+ mm-gup-handle-hugepd-for-follow_page.patch added to mm-unstable branch

[Date Prev][Date Next][Thread Prev][Thread Next][Date Index][Thread Index]

 



The patch titled
     Subject: mm/gup: handle hugepd for follow_page()
has been added to the -mm mm-unstable branch.  Its filename is
     mm-gup-handle-hugepd-for-follow_page.patch

This patch will shortly appear at
     https://git.kernel.org/pub/scm/linux/kernel/git/akpm/25-new.git/tree/patches/mm-gup-handle-hugepd-for-follow_page.patch

This patch will later appear in the mm-unstable branch at
    git://git.kernel.org/pub/scm/linux/kernel/git/akpm/mm

Before you just go and hit "reply", please:
   a) Consider who else should be cc'ed
   b) Prefer to cc a suitable mailing list as well
   c) Ideally: find the original patch on the mailing list and do a
      reply-to-all to that, adding suitable additional cc's

*** Remember to use Documentation/process/submit-checklist.rst when testing your code ***

The -mm tree is included into linux-next via the mm-everything
branch at git://git.kernel.org/pub/scm/linux/kernel/git/akpm/mm
and is updated there every 2-3 working days

------------------------------------------------------
From: Peter Xu <peterx@xxxxxxxxxx>
Subject: mm/gup: handle hugepd for follow_page()
Date: Thu, 21 Mar 2024 18:08:01 -0400

Hugepd is only used in PowerPC so far on 4K page size kernels where hash
mmu is used.  follow_page_mask() used to leverage hugetlb APIs to access
hugepd entries.  Teach follow_page_mask() itself on hugepd.

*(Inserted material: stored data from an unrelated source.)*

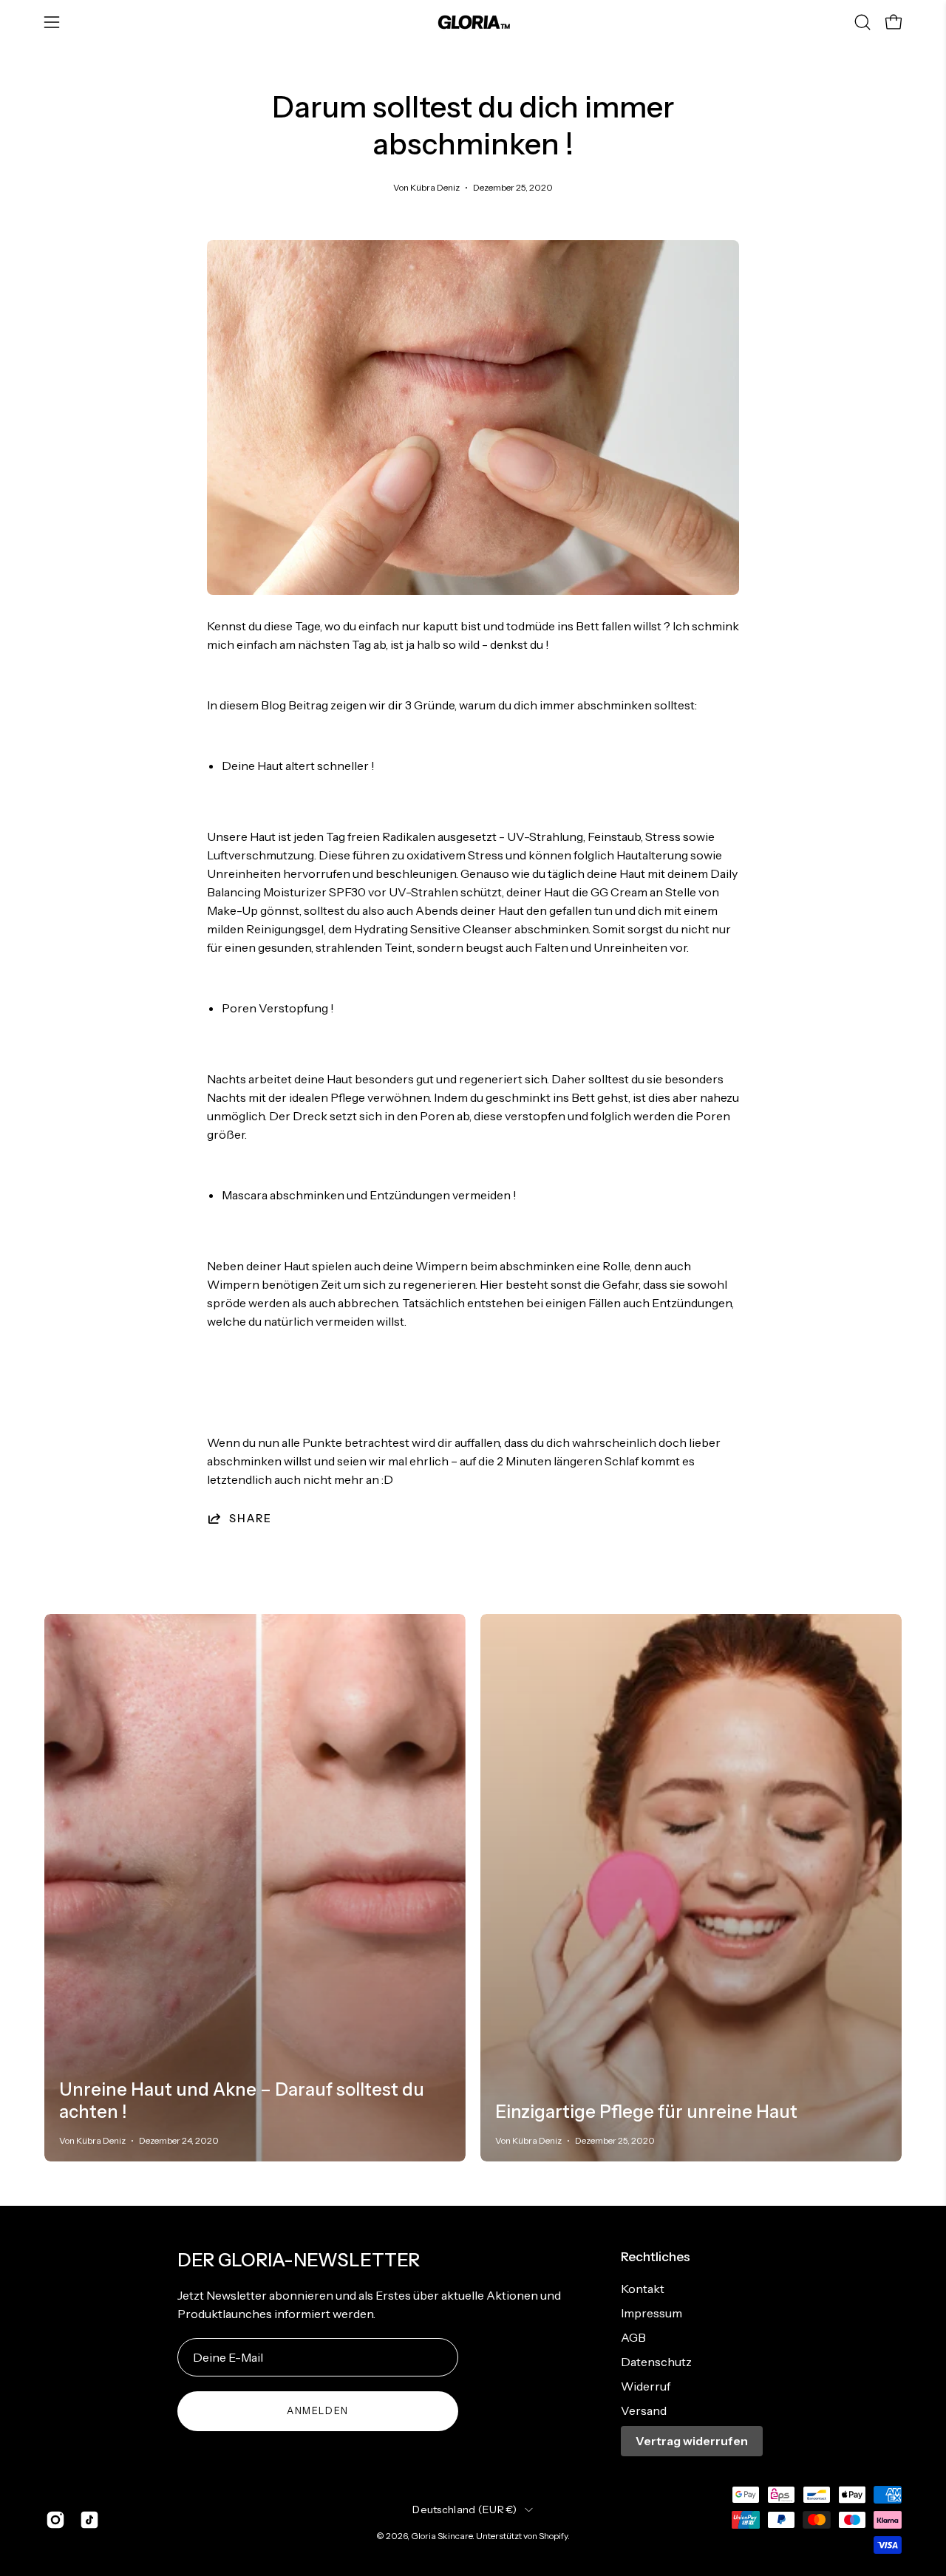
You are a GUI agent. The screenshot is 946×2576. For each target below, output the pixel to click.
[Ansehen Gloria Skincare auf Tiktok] (89, 2520)
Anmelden (318, 2410)
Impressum (651, 2313)
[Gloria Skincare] (473, 22)
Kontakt (642, 2288)
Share (250, 1518)
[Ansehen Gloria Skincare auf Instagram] (55, 2520)
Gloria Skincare (441, 2535)
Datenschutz (656, 2361)
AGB (633, 2337)
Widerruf (645, 2386)
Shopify (553, 2535)
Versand (644, 2410)
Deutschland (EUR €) (464, 2509)
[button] (862, 22)
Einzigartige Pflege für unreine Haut (646, 2111)
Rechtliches (655, 2256)
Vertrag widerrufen (692, 2440)
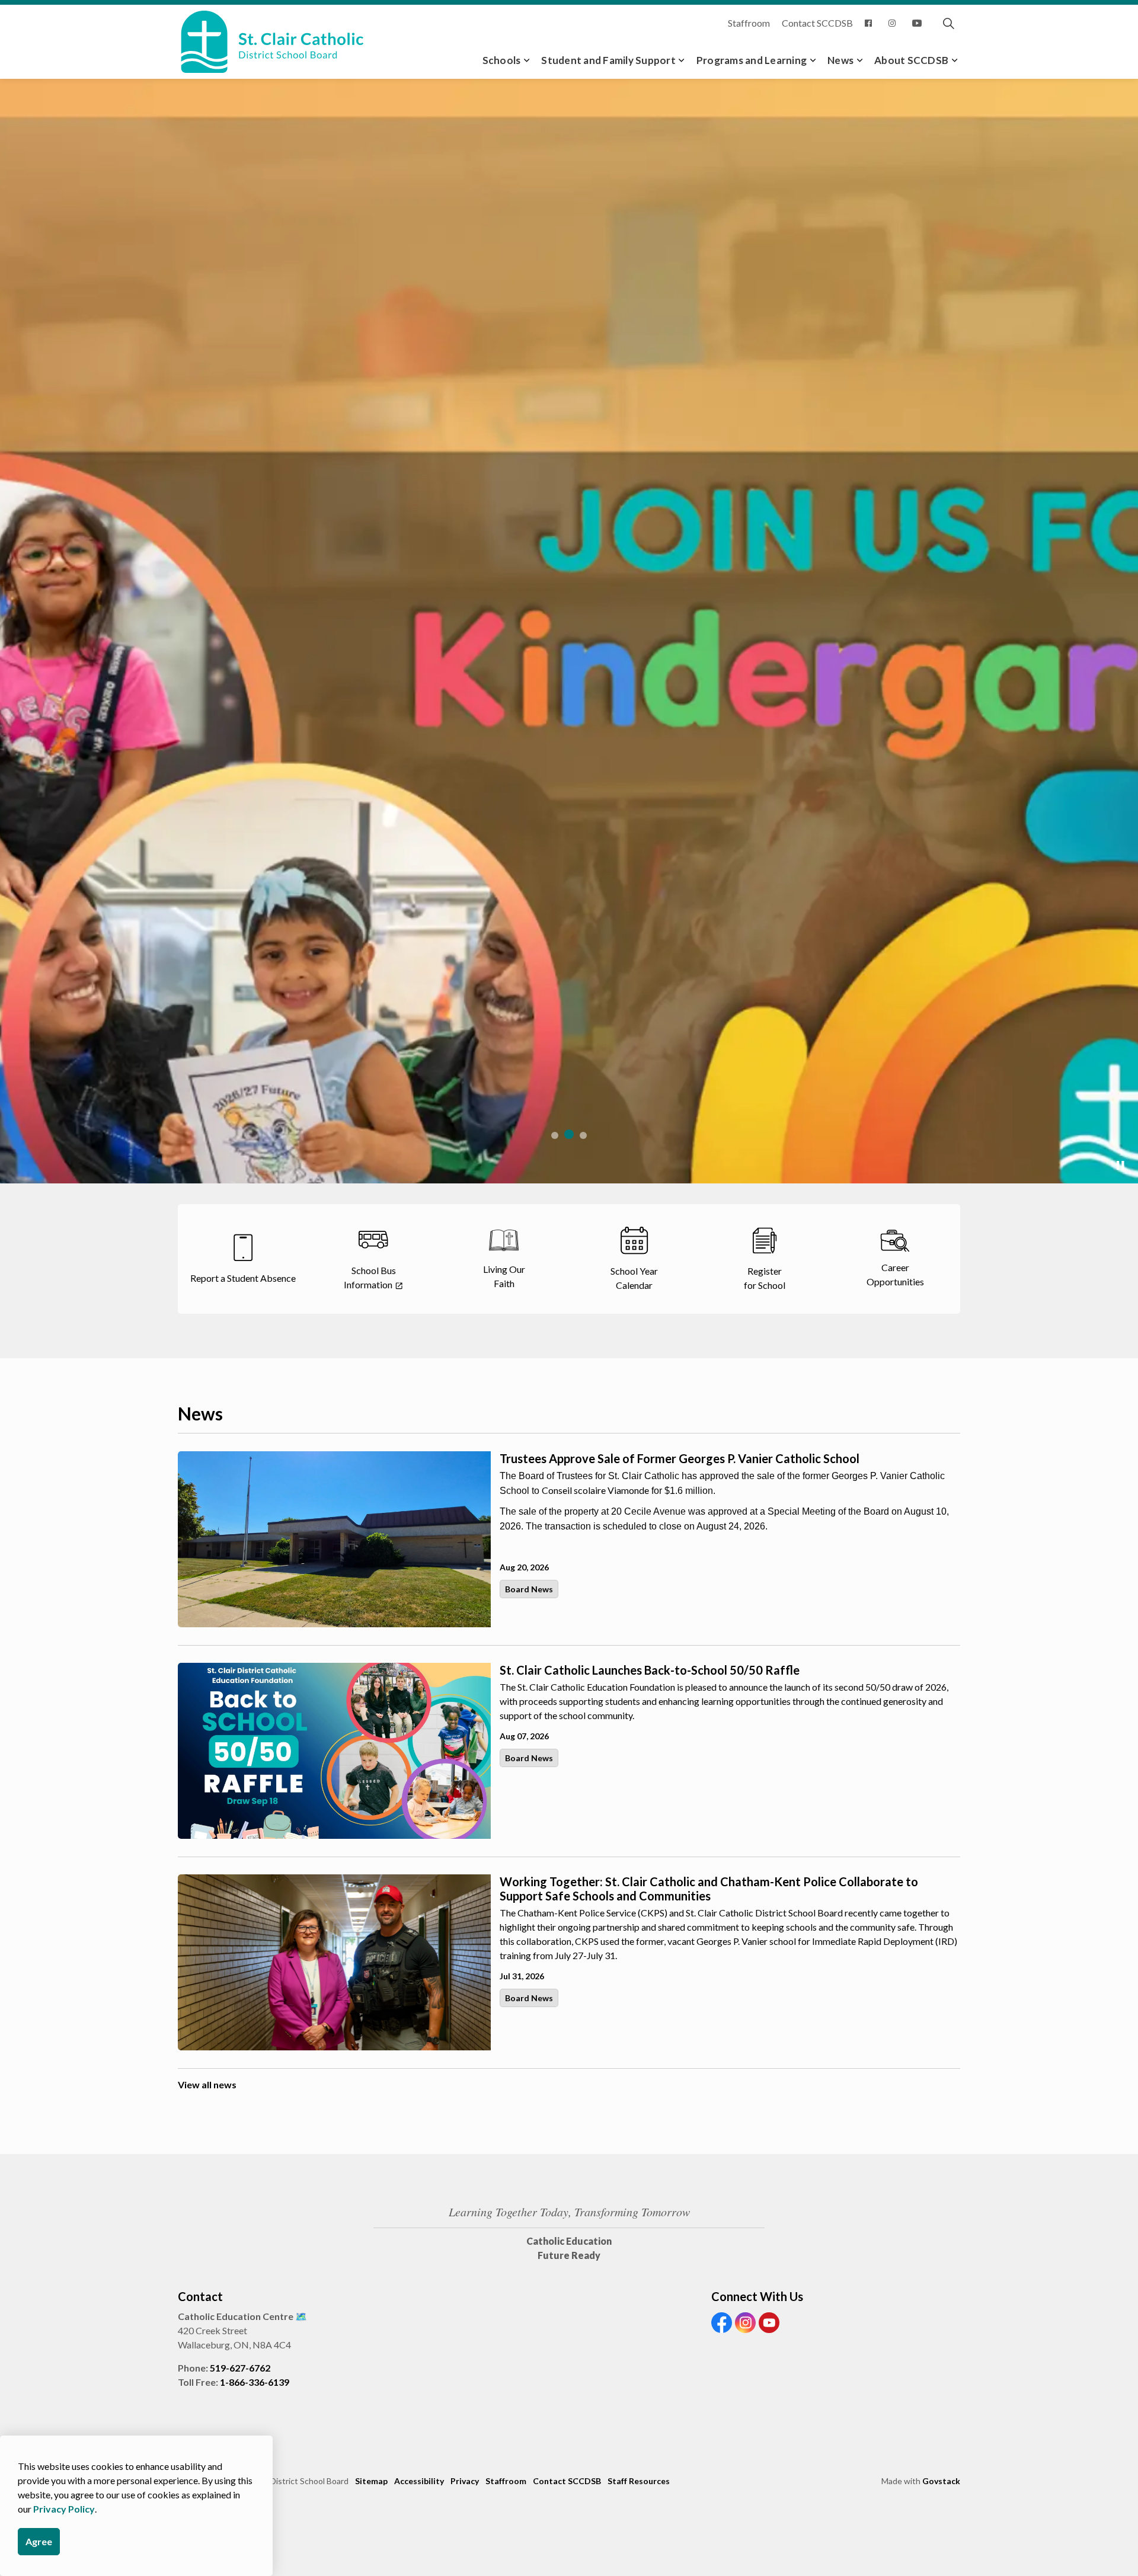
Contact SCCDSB (817, 22)
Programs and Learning (751, 60)
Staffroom (749, 22)
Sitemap (371, 2481)
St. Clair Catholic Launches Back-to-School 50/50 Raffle (650, 1670)
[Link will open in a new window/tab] (871, 23)
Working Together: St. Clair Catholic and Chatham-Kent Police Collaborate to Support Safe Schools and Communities (709, 1888)
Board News (529, 1589)
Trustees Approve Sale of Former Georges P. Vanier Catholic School (679, 1458)
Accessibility (419, 2481)
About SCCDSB (911, 60)
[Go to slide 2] (569, 1134)
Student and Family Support (608, 60)
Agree (38, 2541)
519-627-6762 (240, 2367)
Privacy (464, 2481)
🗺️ (301, 2316)
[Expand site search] (948, 23)
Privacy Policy (64, 2508)
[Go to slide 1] (554, 1135)
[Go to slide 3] (583, 1135)
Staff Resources (639, 2481)
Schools (501, 60)
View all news (207, 2084)
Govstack (941, 2481)
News (840, 60)
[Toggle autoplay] (1120, 1165)
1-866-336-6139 (254, 2382)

With previous refactors on fast-gup gup_huge_pd(), most of the code can be
easily leveraged.  There's something not needed for follow page, for
example, gup_hugepte() tries to detect pgtable entry change which will
never happen with slow gup (which has the pgtable lock held), but that's
not a problem to check.

Since follow_page() always only fetch one page, set the end to "address +
PAGE_SIZE" should suffice.  We will still do the pgtable walk once for
each hugetlb page by setting ctx->page_mask properly.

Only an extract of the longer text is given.